Adaptive response after PARPi evaluated by RPPA

As we shown in Figure 1A, we applied the CART platform to dissect adaptive responses following PARP inhibition in ten well-characterized ovarian, endometrial, and breast cancer cell lines [IGROV-1 (BRCA1_Mut), SKOV3 (HER2_Amp, and PIK3CA_Mut), TOV21G (KRAS_Mut, and PIK3CA_Mut), ETN-1 (PTEN_Mut), KLE (TP53_Mut), HCC1954 (HER2_Amp, and PIK3CA_Mut), BT474 (HER2_Amp, and PIK3CA_Mut), SKBr3 (HER2_Amp), MDA-MB-468 (PTEN_Mut), and HCC1937 (BRCA1_Mut)] (Figure 1A). These cells were treated with two kinds of PARPi (AZD2281 and BMN673) under various conditions [two culture conditions (culture in 2D monolayer, or 3D matrix-attached spheroid), two dosages (IC25, and IC75), and two time-points (3 days, and 7 days) (Figure 1). Then cell lysates were evaluated by RPPA with 218 antibodies targeting total and phosphorylated proteins. In order to validate the generalization of the adaptive response and eliminate off-target effects after PARPi, we integrated results of protein alterations following both BMN673 and AZD2281 as we published previously16,19. First, we averaged the duplications under each treatment condition. Second, all protein expression levels following BMN673 and AZD2281 treatment at various conditions were normalized to its corresponding control (vehicle-treated cells at the same culture condition, time point, and dosages). Third, we added up each protein amounts for each cell line. Fourth, we rank-ordered protein alterations by median-centered scores to visualize the decreases or increases in the expression of proteins and phosphorylations (Figure 1B). Notably, we observed consistent protein changes after both inhibitors (AZD2281 and BMN673) in ten cancer cell lines with various backgrounds, indicating its on-target effects and the generalization of the adaptive responses.

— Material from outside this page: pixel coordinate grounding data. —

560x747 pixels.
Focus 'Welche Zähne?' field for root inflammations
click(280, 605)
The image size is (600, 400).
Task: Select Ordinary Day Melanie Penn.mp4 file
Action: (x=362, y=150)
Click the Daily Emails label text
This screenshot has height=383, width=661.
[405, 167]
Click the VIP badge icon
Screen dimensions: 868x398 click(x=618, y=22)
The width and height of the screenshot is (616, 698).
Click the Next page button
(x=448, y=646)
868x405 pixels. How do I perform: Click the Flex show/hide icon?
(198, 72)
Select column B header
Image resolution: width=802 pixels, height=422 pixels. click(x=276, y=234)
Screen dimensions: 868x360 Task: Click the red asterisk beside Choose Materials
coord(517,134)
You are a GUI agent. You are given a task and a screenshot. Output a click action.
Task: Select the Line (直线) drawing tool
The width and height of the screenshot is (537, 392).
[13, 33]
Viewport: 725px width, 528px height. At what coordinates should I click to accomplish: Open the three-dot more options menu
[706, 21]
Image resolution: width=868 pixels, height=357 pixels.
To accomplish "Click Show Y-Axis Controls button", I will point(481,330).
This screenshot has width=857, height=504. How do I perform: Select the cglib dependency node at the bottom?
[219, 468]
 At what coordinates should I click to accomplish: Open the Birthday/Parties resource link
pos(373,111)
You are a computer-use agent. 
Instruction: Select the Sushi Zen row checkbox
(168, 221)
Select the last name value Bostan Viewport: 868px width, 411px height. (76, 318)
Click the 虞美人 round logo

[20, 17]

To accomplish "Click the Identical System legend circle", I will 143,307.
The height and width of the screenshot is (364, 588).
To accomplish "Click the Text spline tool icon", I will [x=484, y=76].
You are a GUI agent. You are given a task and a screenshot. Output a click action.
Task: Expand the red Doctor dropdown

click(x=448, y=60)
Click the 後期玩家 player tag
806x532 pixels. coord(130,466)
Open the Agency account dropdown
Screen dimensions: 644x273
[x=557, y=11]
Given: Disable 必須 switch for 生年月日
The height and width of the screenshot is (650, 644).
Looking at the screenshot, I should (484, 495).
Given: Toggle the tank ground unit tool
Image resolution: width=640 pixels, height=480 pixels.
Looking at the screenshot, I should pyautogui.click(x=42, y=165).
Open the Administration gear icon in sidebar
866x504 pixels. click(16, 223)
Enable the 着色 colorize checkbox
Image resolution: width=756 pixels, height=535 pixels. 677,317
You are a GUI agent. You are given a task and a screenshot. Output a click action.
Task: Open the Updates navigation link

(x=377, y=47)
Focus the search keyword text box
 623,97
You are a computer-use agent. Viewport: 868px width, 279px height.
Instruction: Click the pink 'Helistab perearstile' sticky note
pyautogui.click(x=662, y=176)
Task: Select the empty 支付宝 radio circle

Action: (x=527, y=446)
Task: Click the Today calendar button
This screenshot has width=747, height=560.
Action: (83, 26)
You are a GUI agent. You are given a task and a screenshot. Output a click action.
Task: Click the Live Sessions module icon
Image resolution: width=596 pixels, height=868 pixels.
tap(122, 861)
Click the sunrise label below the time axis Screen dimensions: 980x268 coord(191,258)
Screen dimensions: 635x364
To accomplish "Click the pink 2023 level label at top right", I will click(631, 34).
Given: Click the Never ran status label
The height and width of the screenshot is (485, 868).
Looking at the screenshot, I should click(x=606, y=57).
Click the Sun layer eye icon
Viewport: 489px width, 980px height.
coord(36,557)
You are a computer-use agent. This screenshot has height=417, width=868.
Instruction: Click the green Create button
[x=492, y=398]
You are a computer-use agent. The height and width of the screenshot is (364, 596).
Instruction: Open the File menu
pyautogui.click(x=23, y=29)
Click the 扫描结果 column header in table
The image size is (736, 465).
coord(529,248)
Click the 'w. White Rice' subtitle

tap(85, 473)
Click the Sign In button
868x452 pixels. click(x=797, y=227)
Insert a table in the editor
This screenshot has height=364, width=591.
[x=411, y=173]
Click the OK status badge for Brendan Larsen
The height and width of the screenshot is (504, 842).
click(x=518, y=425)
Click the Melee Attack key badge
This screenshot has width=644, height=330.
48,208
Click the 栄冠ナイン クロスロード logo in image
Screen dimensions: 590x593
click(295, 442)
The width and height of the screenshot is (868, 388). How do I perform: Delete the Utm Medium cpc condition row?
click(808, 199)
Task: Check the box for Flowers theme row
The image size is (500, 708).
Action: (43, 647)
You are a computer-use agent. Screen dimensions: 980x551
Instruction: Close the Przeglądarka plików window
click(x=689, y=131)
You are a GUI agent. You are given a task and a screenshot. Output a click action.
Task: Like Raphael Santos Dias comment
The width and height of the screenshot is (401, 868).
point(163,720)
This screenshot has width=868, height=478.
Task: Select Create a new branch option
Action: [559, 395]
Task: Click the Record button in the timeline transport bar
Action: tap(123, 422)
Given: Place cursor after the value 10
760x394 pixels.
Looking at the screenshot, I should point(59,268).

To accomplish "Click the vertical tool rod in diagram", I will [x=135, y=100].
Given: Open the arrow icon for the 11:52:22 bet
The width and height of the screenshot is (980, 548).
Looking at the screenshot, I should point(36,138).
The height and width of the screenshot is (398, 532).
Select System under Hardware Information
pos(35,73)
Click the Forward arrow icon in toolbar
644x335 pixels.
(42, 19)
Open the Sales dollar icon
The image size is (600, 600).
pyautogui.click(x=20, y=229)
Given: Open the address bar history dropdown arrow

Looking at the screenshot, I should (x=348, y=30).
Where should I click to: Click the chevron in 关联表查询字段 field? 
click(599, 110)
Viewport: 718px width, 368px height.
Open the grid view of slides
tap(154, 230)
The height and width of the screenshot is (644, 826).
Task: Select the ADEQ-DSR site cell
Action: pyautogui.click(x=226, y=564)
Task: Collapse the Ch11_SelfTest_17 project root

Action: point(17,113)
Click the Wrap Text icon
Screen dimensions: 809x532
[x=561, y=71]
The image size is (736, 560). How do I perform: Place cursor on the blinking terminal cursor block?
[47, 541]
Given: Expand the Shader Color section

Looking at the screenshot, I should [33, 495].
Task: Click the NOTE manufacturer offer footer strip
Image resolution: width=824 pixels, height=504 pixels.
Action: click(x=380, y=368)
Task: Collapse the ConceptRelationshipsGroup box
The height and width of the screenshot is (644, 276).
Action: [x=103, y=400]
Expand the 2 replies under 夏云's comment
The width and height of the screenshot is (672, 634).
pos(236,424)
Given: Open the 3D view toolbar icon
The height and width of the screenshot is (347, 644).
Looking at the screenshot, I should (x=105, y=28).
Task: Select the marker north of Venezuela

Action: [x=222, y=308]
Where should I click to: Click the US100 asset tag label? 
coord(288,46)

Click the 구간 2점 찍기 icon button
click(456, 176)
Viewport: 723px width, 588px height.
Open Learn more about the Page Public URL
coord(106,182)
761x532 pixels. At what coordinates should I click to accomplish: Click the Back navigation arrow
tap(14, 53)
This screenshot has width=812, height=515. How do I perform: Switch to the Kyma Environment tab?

Figure 1. Rational combination therapies development based on adaptive response to PARP inhibitors evaluated by RPPA.

Figure 1.

(A) Flow chart of CART platform after PARP inhibitors.

(B) Ten cell lines were treated as indicated in the flow chart (A), then cell lysates were evaluated by RPPA with 218 antibodies targeting total and phosphorylated proteins and phosphorylation. Heatmap shows the integrated proteins or phosphorylation alterations following both AZD2281, and BMN673 treatment. To display the generalization, proteins amounts in various treatment conditions (2D/3D, time-points, and dosage) were averaged. Protein levels were normalized to each individual control for AZD2281, or BMN673 respectively, and then ordered by the summing median-centered numbers.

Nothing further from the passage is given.